Van Hollen on health care arguments: 'I think things went very well today'

Van Hollen on health care arguments: 'I think things went very well today'

By Matt Montgomery & The Associated Press. CREATED Mar 27, 2012 - UPDATED: Mar 27, 2012

WASHINGTON- Tuesday's historic Supreme Court arguments on health care reform suggest that the court may be ready to strike down the provision requiring Americans to buy insurance or pay a penalty, according to the Associated Press.

Wisconsin Attorney General JB Van Hollen is in Washington for those hearings since Wisconsin is one of the 26 states challenging the law.

"I think things went very well today (Tuesday).  The reality is that almost everyone thinks this will be a 5-4 vote," said Van Hollen to Wisconsin's Afternoon News with John Mercure on Newsradio 620 WTMJ.  "Most people believe it's going to come down to the argument that was in front of the court today, which is the argument about the individual mandate and most people think it will come down to the vote of Justice Kennedy."

Justice Anthony Kennedy suggested the mandate "is a step beyond" what would be allowed under earlier Supreme Court cases.  He also said that allowing the mandate would "change the relationship" between the government and U.S. citizens.
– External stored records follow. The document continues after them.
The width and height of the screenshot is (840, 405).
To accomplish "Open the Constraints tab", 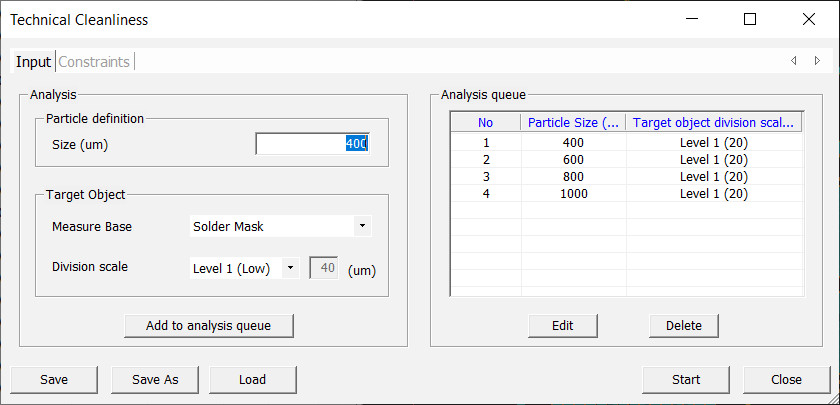I will [x=94, y=62].

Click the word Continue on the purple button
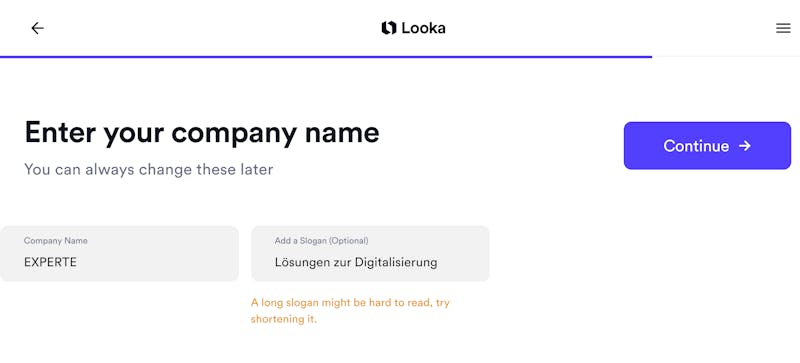coord(696,146)
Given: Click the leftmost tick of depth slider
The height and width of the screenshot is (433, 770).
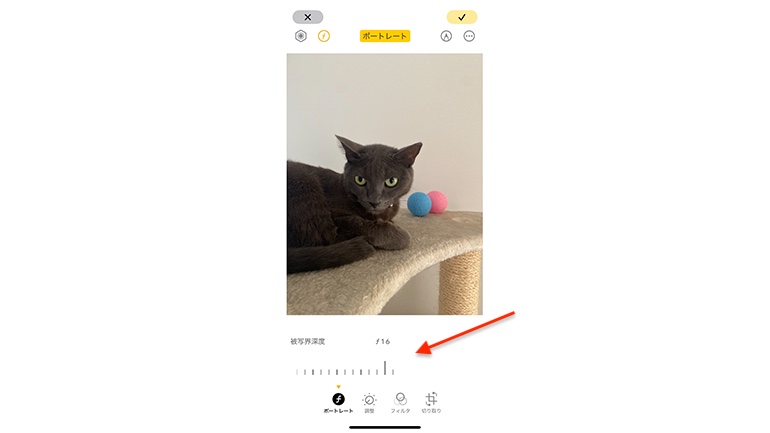Looking at the screenshot, I should point(297,372).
But at another point, he acknowledged the complexity of paying for America's health care needs.

The court has five Republican appointees: Chief Justice John Roberts, Associate Justices Antonin Scalia, Anthony Kennedy, Clarence Thomas and Samuel Alito; while the court has four Democratic appointees: Associates Justices Stephen Breyer, Ruth Bader Ginsburg, Sonia Sotomayor and Elena Kagan.
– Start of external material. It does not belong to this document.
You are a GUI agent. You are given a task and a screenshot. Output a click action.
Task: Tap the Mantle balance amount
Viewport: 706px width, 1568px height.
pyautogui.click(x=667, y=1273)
The court's four Democratic appointees appeared ready to uphold the requirement, according to the Associated Press.

There are four issues before the Supreme Court on the health care act: 

-Whether the Anti-Injunction Act prevents challenges to the Affordable Care Act

-The constitutionality of the individual mandate, requiring most Americans to purchase health insurance by 2014

-Whether the individual mandate is severable if it is found to be unconstitutional, or whether the entire Act would have to fail

-Whether the Affordable Care Act's expansion of the Medicaid program is constitutional

Van Hollen expects the Supreme Court to vote on partisan lines on the individual mandate issue in the health care act.  He said he wouldn't be surprised if there was a 9-0 vote in favor of Republicans on the Anti-Injunction Act; that act doesn't strike down the law -- it just allows the court to rule on it.

On the issue of severability and the issue of Medicaid and Coercion, Van Hollen says we could see something other than a 5-4 vote on those issues.
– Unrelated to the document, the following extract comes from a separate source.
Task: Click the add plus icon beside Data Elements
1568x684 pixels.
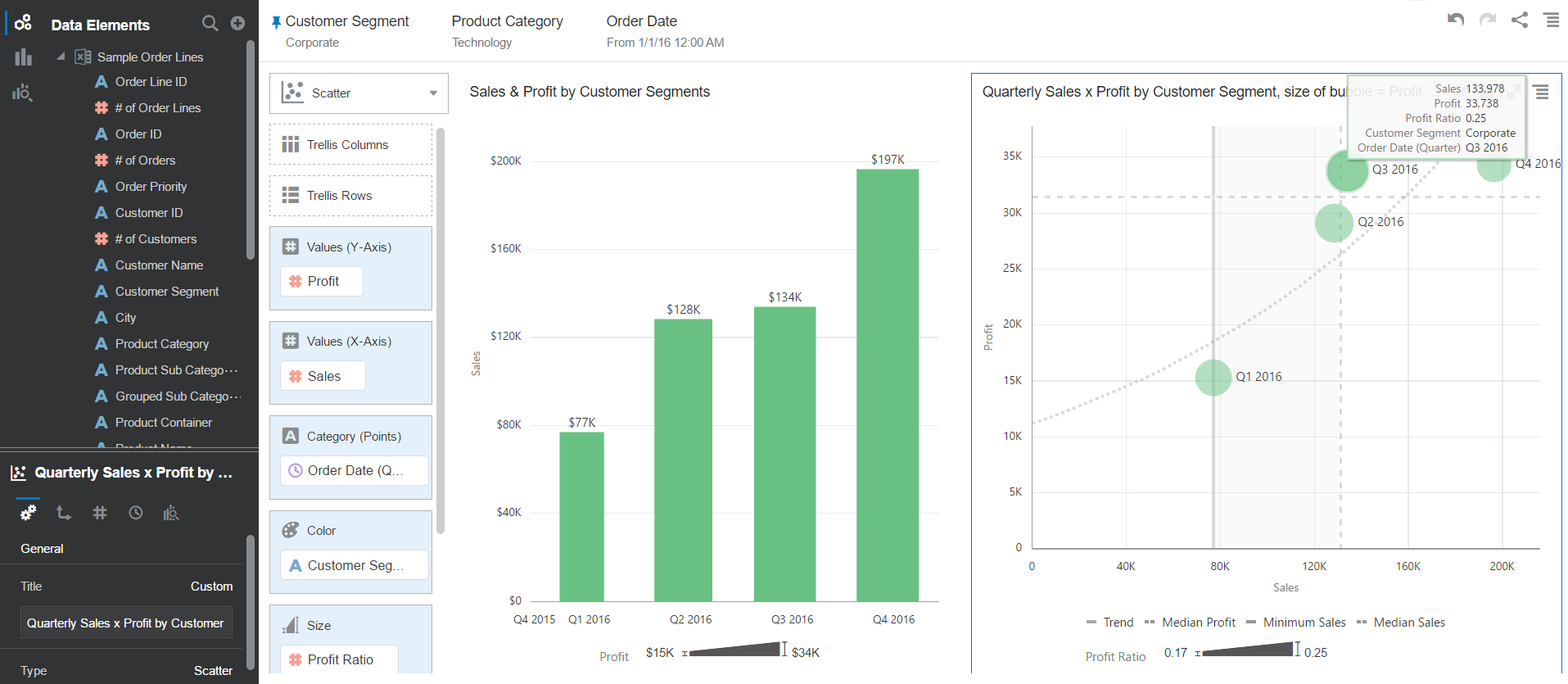Action: coord(237,24)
If the 5-4 vote is made in favor of Republicans on the individual mandate, Van Hollen says, "I think it effectively kills the measure."  Van Hollen notes that would the case unless the court decides the provision of the individual mandate can be removed from the law, via severability.  But if the court decides the law cannot stand without that provision, they could strike down the whole thing.

Van Hollen noted that the court could vote on the Medicaid issue on Wednesday, to determine if that is unconstitutional and if so, could it that provision be severed.

"The law is going to fail if either the individual mandate or the Medicaid provision is stricken," said Van Hollen.

"We left the court today with a lot more confidence than we walked into it with," said Van Hollen.  He told Wisconsin's Afternoon News that there was a lot of commentary and questions by justices to lawyers in Tuesday's hearing.  He noted the hearings process went smoothly and there was great decorum.

Van Hollen believes that the justices will know how they will vote on health care reform and won't be swayed too much by oral arguments.  "They've all read all the briefs, they've had clerks do all the research," said Van Hollen.  "What can have more of an impact is after it is all done and the justices sit down together, alone and discuss what their various positions are and how they intend to vote and have a chance to influence each other...I think this is where people are most likely to change their position."